STATED EXERCISE = Write out the lines from the one containing "This screenshot has" to the one containing "(114, 1166)", both included, leaving out the pictures.

DATA EXTRACT =

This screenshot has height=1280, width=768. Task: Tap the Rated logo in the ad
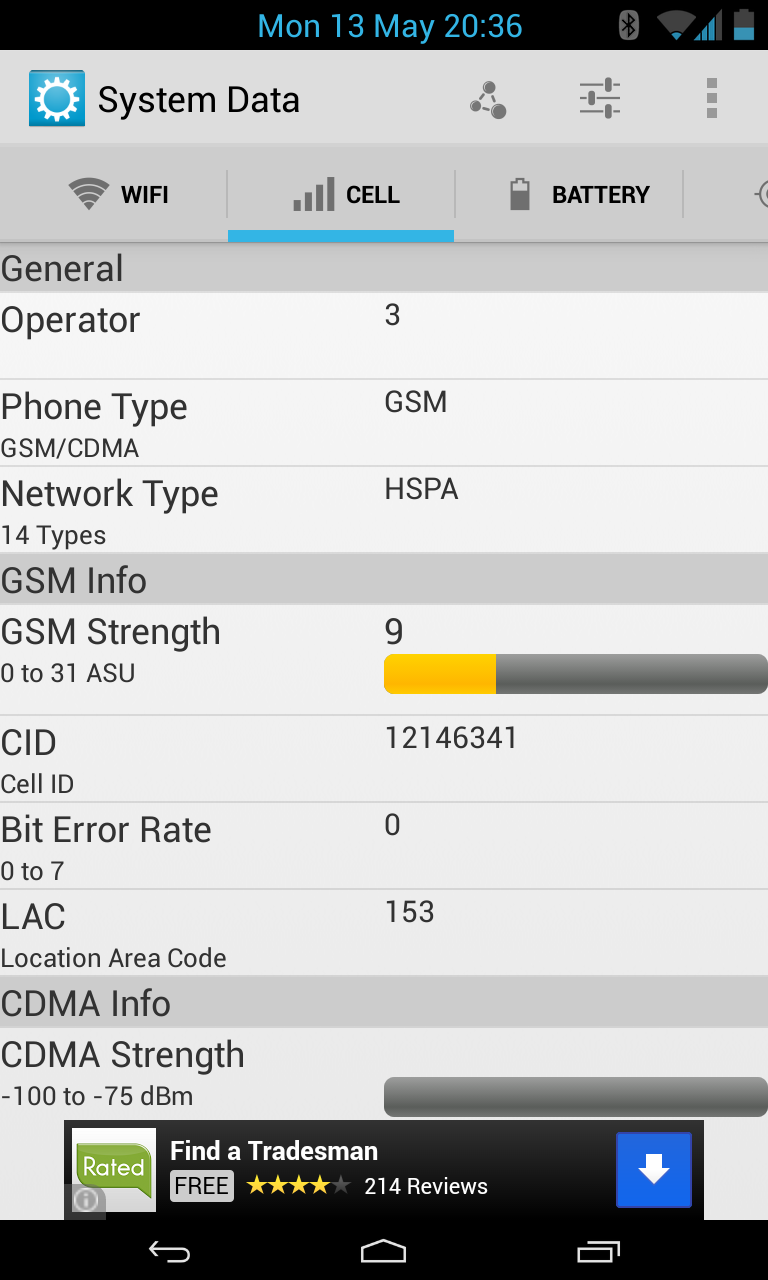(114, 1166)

==

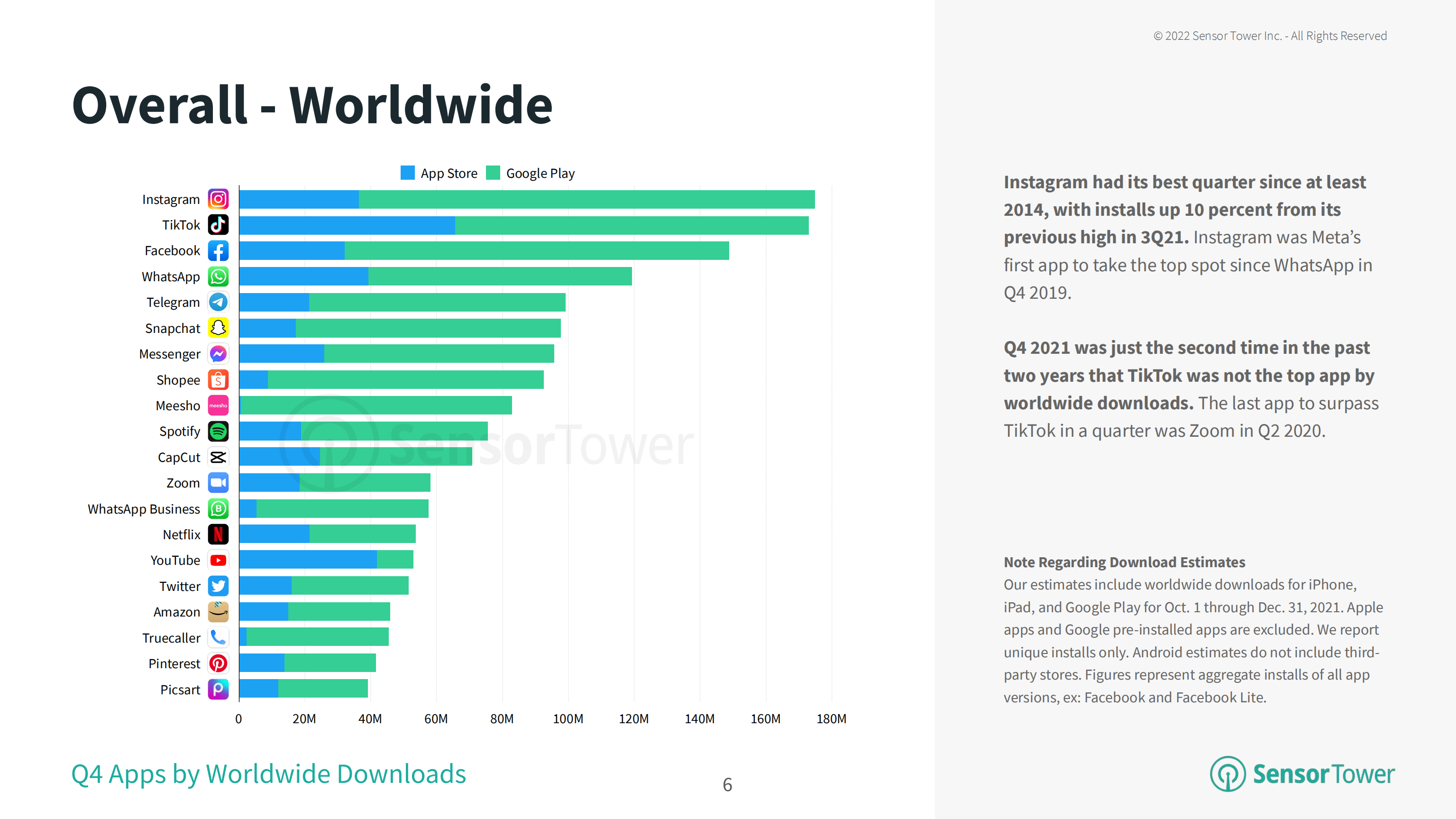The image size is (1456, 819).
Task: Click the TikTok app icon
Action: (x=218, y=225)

==

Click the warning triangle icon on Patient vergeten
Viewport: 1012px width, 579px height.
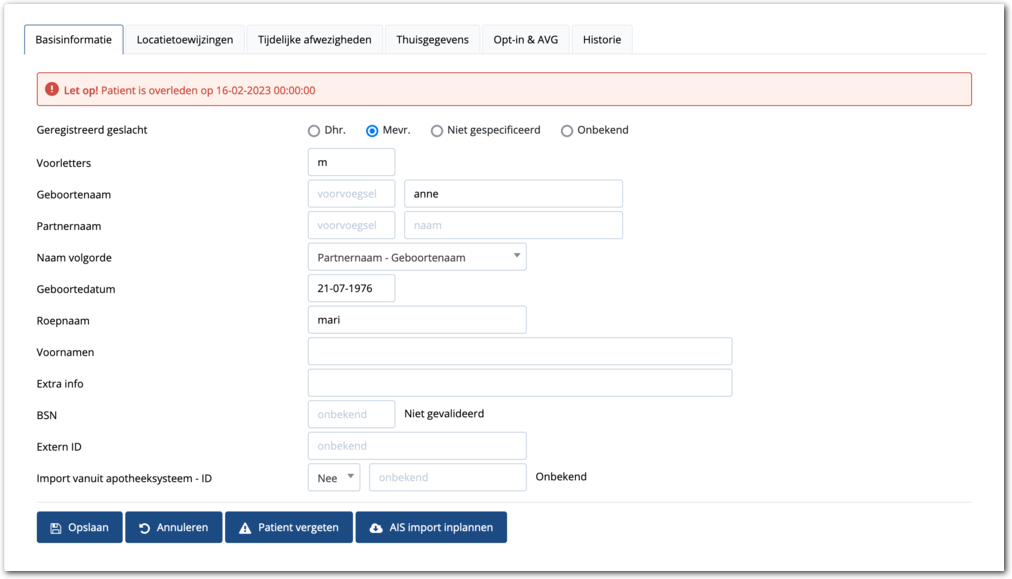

RESULT OF THE TASK =
This screenshot has height=1280, width=768. Task: Tap the Rated logo in the ad
(114, 1166)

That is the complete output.